Your objective: Leave every entry as it is and write the data out in full.

[Materials provided — start]

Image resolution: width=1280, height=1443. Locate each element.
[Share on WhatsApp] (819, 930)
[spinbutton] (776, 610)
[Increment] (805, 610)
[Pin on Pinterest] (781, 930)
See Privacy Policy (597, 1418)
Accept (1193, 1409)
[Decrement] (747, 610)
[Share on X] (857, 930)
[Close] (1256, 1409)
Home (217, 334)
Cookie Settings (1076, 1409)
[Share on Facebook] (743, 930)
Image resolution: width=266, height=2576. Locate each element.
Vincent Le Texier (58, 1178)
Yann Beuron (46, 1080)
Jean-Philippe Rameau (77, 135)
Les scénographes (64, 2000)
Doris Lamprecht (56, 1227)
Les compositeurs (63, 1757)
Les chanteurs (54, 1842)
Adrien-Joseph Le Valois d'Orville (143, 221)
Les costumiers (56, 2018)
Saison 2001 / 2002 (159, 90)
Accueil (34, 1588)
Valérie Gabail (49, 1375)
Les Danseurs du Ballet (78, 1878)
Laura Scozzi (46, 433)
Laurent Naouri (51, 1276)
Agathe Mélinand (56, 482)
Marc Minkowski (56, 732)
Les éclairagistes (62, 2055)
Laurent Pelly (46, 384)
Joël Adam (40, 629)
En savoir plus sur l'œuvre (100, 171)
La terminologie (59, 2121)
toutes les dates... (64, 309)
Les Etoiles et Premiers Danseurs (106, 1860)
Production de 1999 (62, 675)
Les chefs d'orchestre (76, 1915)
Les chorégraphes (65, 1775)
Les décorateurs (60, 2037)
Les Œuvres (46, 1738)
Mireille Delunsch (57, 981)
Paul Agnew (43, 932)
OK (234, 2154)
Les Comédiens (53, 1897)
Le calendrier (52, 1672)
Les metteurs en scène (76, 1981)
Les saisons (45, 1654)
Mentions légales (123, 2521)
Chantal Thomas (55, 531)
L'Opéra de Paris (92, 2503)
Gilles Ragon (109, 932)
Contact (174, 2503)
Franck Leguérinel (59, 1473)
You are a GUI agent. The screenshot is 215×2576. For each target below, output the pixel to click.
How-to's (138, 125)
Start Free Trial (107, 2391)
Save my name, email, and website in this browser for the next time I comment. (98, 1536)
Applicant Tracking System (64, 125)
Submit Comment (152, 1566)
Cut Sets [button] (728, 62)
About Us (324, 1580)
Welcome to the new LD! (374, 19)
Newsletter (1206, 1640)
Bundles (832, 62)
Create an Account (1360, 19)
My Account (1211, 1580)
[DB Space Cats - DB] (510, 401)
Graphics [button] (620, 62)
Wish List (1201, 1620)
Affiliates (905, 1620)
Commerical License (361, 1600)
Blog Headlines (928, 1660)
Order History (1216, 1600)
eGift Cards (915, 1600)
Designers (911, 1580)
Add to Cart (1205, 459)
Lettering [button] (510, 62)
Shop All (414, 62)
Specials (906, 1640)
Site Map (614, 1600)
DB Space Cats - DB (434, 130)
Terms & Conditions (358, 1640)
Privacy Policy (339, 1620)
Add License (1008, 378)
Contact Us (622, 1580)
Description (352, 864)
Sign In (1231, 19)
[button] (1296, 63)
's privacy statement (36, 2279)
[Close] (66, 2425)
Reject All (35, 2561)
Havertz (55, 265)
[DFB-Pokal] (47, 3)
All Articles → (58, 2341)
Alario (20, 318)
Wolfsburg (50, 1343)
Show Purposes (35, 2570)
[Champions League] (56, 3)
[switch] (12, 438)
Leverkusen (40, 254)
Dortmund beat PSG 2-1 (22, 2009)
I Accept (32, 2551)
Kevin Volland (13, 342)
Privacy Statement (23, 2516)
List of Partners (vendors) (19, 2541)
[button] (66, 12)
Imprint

[Materials provided — finish]

Response for this exercise:
Image resolution: width=1280, height=1443. Locate each element.
[Share on WhatsApp] (819, 930)
[spinbutton] (776, 610)
[Increment] (805, 610)
[Pin on Pinterest] (781, 930)
See Privacy Policy (597, 1418)
Accept (1193, 1409)
[Decrement] (747, 610)
[Share on X] (857, 930)
[Close] (1256, 1409)
Home (217, 334)
Cookie Settings (1076, 1409)
[Share on Facebook] (743, 930)
Image resolution: width=266, height=2576. Locate each element.
Vincent Le Texier (58, 1178)
Yann Beuron (46, 1080)
Jean-Philippe Rameau (77, 135)
Les scénographes (64, 2000)
Doris Lamprecht (56, 1227)
Les compositeurs (63, 1757)
Les chanteurs (54, 1842)
Adrien-Joseph Le Valois d'Orville (143, 221)
Les costumiers (56, 2018)
Saison 2001 / 2002 (159, 90)
Accueil (34, 1588)
Valérie Gabail (49, 1375)
Les Danseurs du Ballet (78, 1878)
Laura Scozzi (46, 433)
Laurent Naouri (51, 1276)
Agathe Mélinand (56, 482)
Marc Minkowski (56, 732)
Les éclairagistes (62, 2055)
Laurent Pelly (46, 384)
Joël Adam (40, 629)
En savoir plus sur l'œuvre (100, 171)
La terminologie (59, 2121)
toutes les dates... (64, 309)
Les Etoiles et Premiers Danseurs (106, 1860)
Production de 1999 (62, 675)
Les chefs d'orchestre (76, 1915)
Les chorégraphes (65, 1775)
Les décorateurs (60, 2037)
Les Œuvres (46, 1738)
Mireille Delunsch (57, 981)
Paul Agnew (43, 932)
OK (234, 2154)
Les Comédiens (53, 1897)
Le calendrier (52, 1672)
Les metteurs en scène (76, 1981)
Les saisons (45, 1654)
Mentions légales (123, 2521)
Chantal Thomas (55, 531)
L'Opéra de Paris (92, 2503)
Gilles Ragon (109, 932)
Contact (174, 2503)
Franck Leguérinel (59, 1473)
You are a GUI agent. The screenshot is 215×2576. For each target below, output the pixel to click.
How-to's (138, 125)
Start Free Trial (107, 2391)
Save my name, email, and website in this browser for the next time I comment. (98, 1536)
Applicant Tracking System (64, 125)
Submit Comment (152, 1566)
Cut Sets [button] (728, 62)
About Us (324, 1580)
Welcome to the new LD! (374, 19)
Newsletter (1206, 1640)
Bundles (832, 62)
Create an Account (1360, 19)
My Account (1211, 1580)
[DB Space Cats - DB] (510, 401)
Graphics [button] (620, 62)
Wish List (1201, 1620)
Affiliates (905, 1620)
Commerical License (361, 1600)
Blog Headlines (928, 1660)
Order History (1216, 1600)
eGift Cards (915, 1600)
Designers (911, 1580)
Add to Cart (1205, 459)
Lettering [button] (510, 62)
Shop All (414, 62)
Specials (906, 1640)
Site Map (614, 1600)
DB Space Cats - DB (434, 130)
Terms & Conditions (358, 1640)
Privacy Policy (339, 1620)
Add License (1008, 378)
Contact Us (622, 1580)
Description (352, 864)
Sign In (1231, 19)
[button] (1296, 63)
's privacy statement (36, 2279)
[Close] (66, 2425)
Reject All (35, 2561)
Havertz (55, 265)
[DFB-Pokal] (47, 3)
All Articles → (58, 2341)
Alario (20, 318)
Wolfsburg (50, 1343)
Show Purposes (35, 2570)
[Champions League] (56, 3)
[switch] (12, 438)
Leverkusen (40, 254)
Dortmund beat PSG 2-1 (22, 2009)
I Accept (32, 2551)
Kevin Volland (13, 342)
Privacy Statement (23, 2516)
List of Partners (vendors) (19, 2541)
[button] (66, 12)
Imprint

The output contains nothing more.